» **Text block**
Effects of Local Thermotherapy on Chest Pain in Patients with Acute Coronary Syndrome: A Clinical Trial

authors:

avatar Amin Moradkhani 1 , avatar Shahram Baraz ORCID 1 , * , avatar Habib Haybar ORCID 2 , avatar Akram Hemmatipour 3 , avatar Saeed Hesam ORCID 4

Nursing Care Research Center in Chronic Diseases, School of Nursing and Midwifery, Ahvaz Jundishapur University of Medical Sciences, Ahvaz, Iran
Atherosclerosis Research Center, Ahvaz Jundishapur University of Medical Sciences, Ahvaz, Iran
Shoushtar University of Medical Sciences, Shoushtar, Iran
Department of Epidemiology and Biostatistics, School of Public Health, Tehran University of Medical Sciences, Tehran, Iran

How To Cite Moradkhani A, Baraz S, Haybar H, Hemmatipour A, Hesam S. Effects of Local Thermotherapy on Chest Pain in Patients with Acute Coronary Syndrome: A Clinical Trial. Jundishapur J Chronic Dis Care. 2018;7(4):e69799. https://doi.org/10.5812/jjcdc.69799.

Abstract

Background:

The chest pain is a very common complaint among patients with acute coronary syndrome (ACS). The local thermotherapy can reduce or relieve the heart pain by suppressing metabolites as pain mediators.

Objectives:

This study aimed to determine the effect of local thermotherapy on the chest pain in patients with ACS.

Methods:

This clinical trial was conducted on 78 patients with ACS hospitalized in the ICU of Golestan Hospital of Ahvaz in 2016. Based on the sample size and inclusion criteria, and by a convenience sampling, the eligible patients were enrolled and randomized into two equal-sized groups, namely control and intervention, each containing 39 participants. During the local thermotherapy sessions, the patients received local heat by using a hot pack warmed to 50°C for five days. The control group only received the routine treatment. Data collection instruments included a demographic questionnaire and the Numerical Rating Scale (NRS). The NRS was completed by the participants before the intervention and five days after it. Data were analyzed using the descriptive tests, correlation coefficient, independent t-test, Chi-square, and logistic regression in SPSS 20.

Results:

The mean pain severity in the case group before the intervention was 3.22 ± 0.86 and after the intervention, it decreased to 2.61 ± 0.7, indicating the effect of local thermotherapy. However, it was not statistically significant (P > 0.05). There was no significant relationship between age, gender, diabetes, hypertension, and hyperlipidemia, and the pain severity in this study (P > 0.05). Logistic regression analysis showed that women experienced more pain than men did.

Conclusions:

This study suggested the slight effectiveness of local thermotherapy in reducing the severity of pain in these patients. As a result, further studies are recommended.

» **Source information**
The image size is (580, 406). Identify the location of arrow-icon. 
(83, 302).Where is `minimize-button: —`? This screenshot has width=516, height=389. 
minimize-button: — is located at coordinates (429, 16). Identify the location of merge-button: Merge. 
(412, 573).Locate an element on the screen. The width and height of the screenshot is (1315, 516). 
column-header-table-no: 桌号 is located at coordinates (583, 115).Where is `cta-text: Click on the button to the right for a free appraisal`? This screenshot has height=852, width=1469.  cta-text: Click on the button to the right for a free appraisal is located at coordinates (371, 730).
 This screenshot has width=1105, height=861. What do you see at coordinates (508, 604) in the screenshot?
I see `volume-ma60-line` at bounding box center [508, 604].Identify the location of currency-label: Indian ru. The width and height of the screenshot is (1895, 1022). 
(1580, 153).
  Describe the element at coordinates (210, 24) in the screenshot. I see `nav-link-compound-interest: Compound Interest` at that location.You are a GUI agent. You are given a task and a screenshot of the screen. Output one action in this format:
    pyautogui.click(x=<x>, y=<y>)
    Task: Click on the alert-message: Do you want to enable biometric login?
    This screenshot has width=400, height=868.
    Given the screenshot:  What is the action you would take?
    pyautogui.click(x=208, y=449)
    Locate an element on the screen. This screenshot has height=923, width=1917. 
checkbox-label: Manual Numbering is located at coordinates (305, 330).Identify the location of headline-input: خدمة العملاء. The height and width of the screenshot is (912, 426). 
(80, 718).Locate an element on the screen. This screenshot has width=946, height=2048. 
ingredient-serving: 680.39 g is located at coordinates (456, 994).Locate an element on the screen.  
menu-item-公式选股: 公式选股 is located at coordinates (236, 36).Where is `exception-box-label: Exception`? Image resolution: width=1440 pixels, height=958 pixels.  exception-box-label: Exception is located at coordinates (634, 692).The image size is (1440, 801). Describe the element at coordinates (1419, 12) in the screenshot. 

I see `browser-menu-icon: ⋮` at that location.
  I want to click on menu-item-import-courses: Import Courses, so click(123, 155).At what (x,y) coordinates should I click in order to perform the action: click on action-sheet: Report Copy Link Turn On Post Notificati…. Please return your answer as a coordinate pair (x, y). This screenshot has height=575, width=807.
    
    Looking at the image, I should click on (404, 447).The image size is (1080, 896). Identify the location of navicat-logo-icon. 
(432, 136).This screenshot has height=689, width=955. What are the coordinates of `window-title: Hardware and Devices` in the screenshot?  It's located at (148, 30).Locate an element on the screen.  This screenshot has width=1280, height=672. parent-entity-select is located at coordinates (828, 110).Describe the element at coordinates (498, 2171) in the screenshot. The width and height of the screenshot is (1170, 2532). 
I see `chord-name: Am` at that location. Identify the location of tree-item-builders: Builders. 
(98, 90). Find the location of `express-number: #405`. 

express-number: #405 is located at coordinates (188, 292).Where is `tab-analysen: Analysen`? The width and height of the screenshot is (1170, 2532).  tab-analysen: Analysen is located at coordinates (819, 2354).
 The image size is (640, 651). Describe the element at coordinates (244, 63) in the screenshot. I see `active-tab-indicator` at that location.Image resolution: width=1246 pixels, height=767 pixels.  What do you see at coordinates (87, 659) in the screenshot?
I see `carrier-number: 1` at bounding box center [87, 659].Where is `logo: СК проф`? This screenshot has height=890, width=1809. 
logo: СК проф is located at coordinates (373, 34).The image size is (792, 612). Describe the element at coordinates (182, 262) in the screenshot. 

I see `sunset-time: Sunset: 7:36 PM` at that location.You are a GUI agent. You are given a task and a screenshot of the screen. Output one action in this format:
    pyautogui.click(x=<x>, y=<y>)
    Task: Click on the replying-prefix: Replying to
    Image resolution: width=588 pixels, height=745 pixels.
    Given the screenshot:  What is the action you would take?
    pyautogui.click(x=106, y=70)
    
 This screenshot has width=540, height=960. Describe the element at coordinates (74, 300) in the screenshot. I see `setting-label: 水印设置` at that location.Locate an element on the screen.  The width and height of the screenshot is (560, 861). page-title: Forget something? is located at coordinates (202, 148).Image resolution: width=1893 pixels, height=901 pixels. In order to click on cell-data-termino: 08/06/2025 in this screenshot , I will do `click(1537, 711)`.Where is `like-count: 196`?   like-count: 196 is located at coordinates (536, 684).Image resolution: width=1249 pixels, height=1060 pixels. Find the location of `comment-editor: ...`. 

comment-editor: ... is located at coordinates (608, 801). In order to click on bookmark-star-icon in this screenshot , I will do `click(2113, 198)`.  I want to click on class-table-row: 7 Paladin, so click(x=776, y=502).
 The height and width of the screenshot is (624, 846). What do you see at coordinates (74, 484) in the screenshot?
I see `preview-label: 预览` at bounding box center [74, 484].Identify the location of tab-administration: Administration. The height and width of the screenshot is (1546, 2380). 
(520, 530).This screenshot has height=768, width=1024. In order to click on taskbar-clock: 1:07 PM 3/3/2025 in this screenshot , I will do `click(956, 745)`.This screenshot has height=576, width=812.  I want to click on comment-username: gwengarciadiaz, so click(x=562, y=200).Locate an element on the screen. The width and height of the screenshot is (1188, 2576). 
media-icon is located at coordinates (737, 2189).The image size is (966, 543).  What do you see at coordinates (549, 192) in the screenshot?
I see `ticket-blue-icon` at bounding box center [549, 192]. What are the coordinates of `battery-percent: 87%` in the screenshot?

» **Requirement 1**
According to the thermotherapy abstract, how many patients took part in the clinical trial?
» **Requirement 2**
Please transcribe the part of the thermotherapy abstract that opens with the words containing "Nursing Care Research" and closes with "as pain mediators.".
Answer from the thermotherapy abstract only, not the rows.

» **Your solution 1**
78 patients

» **Your solution 2**
Nursing Care Research Center in Chronic Diseases, School of Nursing and Midwifery, Ahvaz Jundishapur University of Medical Sciences, Ahvaz, Iran
Atherosclerosis Research Center, Ahvaz Jundishapur University of Medical Sciences, Ahvaz, Iran
Shoushtar University of Medical Sciences, Shoushtar, Iran
Department of Epidemiology and Biostatistics, School of Public Health, Tehran University of Medical Sciences, Tehran, Iran

How To Cite Moradkhani A, Baraz S, Haybar H, Hemmatipour A, Hesam S. Effects of Local Thermotherapy on Chest Pain in Patients with Acute Coronary Syndrome: A Clinical Trial. Jundishapur J Chronic Dis Care. 2018;7(4):e69799. https://doi.org/10.5812/jjcdc.69799.

Abstract

Background:

The chest pain is a very common complaint among patients with acute coronary syndrome (ACS). The local thermotherapy can reduce or relieve the heart pain by suppressing metabolites as pain mediators.